Début septembre 2006, la Darès (Direction de l’Animation de la Recherche, des Etudes et des Statistiques) a publié une première synthèse de la mise en place des nouveaux emplois aidés issus de la loi de cohésion sociale du 18 janvier 2005. En 2005, 247000 personnes ont bénéficié des 4 contrats instaurés ou refondus par la loi de cohésion sociale : 18000 contrats d’avenir (CA) et 135000 contrats d’accompagnement dans l’emploi (CAE) pour le secteur non marchand ; 6000 contrats d’insertion-revenu minimum d’activité (CI-RMA) et 88000 contrats d’initiative emploi (CIE) pour le secteur marchand.
Il ressort de ce bilan, d’une part, que le secteur non marchand recourt davantage à ces dispositifs que le secteur marchand (332 000 contrats aidés contre 133 000), et, d’autre part, que dans le secteur non marchand, les associations restent le principal employeur de salariés en emplois aidés, bien avant les collectivités. Les associations comptent la moitié des embauches en contrat d’avenir dans ce secteur, et 40 % des embauches en CAE.
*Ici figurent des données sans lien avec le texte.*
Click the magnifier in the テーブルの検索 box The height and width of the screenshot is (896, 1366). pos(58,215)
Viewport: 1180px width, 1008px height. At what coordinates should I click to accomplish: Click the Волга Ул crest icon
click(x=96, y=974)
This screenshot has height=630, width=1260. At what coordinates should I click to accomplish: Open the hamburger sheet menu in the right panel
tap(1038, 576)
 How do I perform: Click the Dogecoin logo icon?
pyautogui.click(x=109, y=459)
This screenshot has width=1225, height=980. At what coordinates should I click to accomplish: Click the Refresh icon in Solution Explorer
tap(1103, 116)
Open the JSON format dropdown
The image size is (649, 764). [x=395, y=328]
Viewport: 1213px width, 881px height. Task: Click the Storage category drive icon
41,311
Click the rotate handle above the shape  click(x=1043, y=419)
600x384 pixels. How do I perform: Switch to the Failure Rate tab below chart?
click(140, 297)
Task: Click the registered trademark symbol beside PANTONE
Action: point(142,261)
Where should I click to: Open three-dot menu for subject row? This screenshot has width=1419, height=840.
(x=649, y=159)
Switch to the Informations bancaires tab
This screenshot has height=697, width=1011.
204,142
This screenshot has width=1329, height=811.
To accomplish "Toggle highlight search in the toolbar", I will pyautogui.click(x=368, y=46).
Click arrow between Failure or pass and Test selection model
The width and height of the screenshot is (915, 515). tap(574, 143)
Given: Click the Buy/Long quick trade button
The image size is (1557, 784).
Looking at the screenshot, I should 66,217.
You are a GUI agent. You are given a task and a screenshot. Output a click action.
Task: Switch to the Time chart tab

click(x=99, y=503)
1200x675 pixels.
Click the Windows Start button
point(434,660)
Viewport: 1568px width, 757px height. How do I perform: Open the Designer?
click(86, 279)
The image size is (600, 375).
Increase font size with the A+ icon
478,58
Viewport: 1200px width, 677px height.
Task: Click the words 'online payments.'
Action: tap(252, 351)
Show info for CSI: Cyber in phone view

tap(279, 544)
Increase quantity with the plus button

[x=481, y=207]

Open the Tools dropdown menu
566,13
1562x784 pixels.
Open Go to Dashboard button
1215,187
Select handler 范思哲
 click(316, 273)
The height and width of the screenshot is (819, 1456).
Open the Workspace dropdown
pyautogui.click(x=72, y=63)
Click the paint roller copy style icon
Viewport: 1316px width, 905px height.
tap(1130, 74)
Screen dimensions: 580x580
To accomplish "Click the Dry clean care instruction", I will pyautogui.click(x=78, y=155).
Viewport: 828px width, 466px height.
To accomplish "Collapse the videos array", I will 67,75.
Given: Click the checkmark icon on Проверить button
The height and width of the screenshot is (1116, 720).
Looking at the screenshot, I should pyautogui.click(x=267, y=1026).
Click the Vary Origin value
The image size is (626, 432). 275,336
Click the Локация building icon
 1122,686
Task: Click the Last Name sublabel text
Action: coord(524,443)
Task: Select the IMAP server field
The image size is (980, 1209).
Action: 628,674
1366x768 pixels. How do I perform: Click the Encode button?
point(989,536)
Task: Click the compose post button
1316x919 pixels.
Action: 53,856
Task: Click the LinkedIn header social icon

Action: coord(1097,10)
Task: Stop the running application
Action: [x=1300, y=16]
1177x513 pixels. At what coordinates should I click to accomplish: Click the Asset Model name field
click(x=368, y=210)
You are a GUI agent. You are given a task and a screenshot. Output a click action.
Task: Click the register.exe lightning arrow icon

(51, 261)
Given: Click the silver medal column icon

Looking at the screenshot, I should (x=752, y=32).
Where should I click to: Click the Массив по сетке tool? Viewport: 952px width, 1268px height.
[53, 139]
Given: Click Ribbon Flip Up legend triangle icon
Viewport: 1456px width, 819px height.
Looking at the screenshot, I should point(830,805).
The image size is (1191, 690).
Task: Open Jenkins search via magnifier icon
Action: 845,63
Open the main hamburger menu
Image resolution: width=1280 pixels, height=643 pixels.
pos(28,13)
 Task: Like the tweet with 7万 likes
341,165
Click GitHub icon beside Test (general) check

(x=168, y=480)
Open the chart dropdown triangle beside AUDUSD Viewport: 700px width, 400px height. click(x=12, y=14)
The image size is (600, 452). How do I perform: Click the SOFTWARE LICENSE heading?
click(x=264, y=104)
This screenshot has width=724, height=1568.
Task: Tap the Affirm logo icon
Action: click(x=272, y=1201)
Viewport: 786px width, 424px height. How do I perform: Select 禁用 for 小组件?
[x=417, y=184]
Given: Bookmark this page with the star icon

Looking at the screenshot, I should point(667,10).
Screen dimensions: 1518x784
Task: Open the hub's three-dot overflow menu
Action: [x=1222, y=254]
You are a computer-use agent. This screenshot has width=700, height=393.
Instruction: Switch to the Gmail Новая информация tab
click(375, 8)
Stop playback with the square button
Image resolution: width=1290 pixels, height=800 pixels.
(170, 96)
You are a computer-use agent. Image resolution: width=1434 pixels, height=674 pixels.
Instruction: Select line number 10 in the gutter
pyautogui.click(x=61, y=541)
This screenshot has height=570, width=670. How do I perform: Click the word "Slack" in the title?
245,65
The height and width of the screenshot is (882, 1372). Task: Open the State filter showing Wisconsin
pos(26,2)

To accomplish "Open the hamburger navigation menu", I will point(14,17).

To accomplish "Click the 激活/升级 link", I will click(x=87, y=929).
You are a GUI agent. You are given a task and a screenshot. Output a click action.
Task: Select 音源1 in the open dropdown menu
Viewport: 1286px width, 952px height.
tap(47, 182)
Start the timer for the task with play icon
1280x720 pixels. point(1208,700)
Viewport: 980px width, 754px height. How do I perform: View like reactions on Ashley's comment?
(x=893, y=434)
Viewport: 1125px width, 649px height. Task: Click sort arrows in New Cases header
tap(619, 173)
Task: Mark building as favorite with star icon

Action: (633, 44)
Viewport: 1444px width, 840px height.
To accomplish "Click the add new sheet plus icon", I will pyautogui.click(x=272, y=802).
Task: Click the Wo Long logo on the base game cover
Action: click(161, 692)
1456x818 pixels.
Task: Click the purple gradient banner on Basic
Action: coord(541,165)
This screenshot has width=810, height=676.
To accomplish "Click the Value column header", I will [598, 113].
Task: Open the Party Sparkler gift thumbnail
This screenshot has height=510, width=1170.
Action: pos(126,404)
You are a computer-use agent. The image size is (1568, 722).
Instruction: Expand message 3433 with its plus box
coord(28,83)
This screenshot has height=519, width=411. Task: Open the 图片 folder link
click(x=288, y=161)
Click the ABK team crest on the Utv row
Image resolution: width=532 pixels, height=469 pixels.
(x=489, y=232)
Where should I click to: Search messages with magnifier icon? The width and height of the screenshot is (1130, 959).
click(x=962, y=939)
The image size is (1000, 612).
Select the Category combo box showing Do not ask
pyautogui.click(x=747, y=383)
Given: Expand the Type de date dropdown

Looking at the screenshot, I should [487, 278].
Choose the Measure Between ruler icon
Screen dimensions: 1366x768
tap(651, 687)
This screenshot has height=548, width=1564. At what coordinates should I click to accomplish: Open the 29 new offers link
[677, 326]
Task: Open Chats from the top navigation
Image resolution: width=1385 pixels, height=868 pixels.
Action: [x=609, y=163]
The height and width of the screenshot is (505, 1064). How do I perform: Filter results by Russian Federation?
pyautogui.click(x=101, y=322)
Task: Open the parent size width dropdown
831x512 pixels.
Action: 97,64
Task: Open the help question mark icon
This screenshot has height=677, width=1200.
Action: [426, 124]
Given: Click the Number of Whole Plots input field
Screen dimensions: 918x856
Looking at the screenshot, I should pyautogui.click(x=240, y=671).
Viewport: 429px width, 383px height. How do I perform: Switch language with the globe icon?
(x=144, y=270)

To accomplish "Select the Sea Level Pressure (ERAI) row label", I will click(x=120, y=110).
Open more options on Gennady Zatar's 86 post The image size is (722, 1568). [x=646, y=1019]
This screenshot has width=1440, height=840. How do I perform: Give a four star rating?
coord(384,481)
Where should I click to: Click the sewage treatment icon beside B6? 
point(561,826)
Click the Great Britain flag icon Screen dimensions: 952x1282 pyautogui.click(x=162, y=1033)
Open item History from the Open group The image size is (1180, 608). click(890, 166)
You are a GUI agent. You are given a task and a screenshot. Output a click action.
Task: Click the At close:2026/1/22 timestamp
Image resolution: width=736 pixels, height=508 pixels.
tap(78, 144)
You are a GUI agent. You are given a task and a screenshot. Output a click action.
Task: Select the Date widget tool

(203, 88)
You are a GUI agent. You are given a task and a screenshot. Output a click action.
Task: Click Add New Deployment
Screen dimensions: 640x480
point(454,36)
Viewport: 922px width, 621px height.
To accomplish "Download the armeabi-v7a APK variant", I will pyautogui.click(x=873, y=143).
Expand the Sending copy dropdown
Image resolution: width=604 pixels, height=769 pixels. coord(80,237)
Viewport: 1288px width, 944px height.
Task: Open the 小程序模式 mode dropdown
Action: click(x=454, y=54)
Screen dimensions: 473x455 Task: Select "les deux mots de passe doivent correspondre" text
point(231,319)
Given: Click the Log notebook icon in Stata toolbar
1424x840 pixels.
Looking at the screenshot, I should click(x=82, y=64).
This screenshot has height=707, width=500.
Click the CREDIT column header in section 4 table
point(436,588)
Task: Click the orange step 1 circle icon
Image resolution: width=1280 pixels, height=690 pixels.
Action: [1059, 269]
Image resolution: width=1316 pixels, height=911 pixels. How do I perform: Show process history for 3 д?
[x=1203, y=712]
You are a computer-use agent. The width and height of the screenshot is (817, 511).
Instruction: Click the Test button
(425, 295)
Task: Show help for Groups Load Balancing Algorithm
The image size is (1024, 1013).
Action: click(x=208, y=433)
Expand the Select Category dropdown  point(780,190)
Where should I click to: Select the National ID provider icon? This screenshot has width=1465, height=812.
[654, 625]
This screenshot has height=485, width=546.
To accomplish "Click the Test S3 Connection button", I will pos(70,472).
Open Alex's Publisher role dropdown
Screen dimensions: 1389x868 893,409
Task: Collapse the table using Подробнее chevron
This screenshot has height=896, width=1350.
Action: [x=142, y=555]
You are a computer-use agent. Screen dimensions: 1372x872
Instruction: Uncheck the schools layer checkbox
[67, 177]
En outre, on trouve davantage de projets d’accompagnement et de formation dans le secteur non marchand : 54 % des conventions d’embauche en contrat aidé de ce secteur prévoient un accompagnement professionnel avec un tuteur, contre 19 % dans le cadre des CIE (secteur marchand).
À noter enfin : dans l’ensemble des bénéficiaires, la proportion des jeunes a clairement augmenté comparée à leur part dans les anciens dispositifs aidés.